13.Barsk: The Elephant’s Graveyard, Lawrence Schoen: The surprise of this list, this places an impressive 7th on the SFWA list. This just came out December 29th, 2015; I think that’s too late for a Nebula book to pick up steam with the rest of the SFWA voters that don’t have access to early copies.
14. Seveneves, Neal Stephenson: You’d think Stephenson would be neck-and-neck with the Robinson and Bacigalupi, but the Nebulas have never liked Stephenson much. He only has 1 nomination back in 1997 for Diamond Age and zero wins. If the Nebulas ignored Snow Crash, Cryptonomicon, and Anathem, why would you predict this? It’s tied for #16 on the current recommendations.
15. Sorcerer to the Crown, Zen Cho: If one of the fantasy novels higher on the list falters, Cho’s book could stand poised to take it’s place. Somewhat similar in setting to the well-liked Hugo/Nebula winning Jonathan Strange & Mr Norrell, this seems to hit some marks that previous Nebula voters have liked.

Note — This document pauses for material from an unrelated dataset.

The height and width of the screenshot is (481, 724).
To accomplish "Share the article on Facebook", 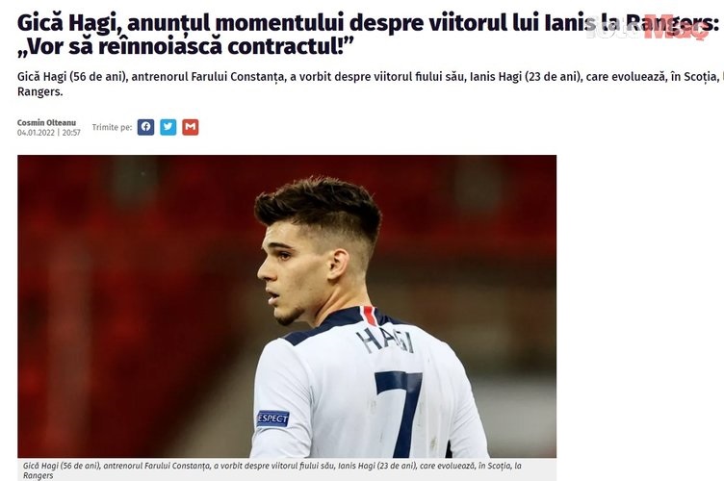I will (x=145, y=127).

So, there’s my initial Top #15 Nebula list! Remember, this is a starting place, not the finishing place, and these awards can be very dynamic between January-February, with lots of shifts as books pick up steam. So, what do you think? Did I miss any obvious contenders? Thinks someone should be higher or lower? Argue away in the comments, and happy predicting!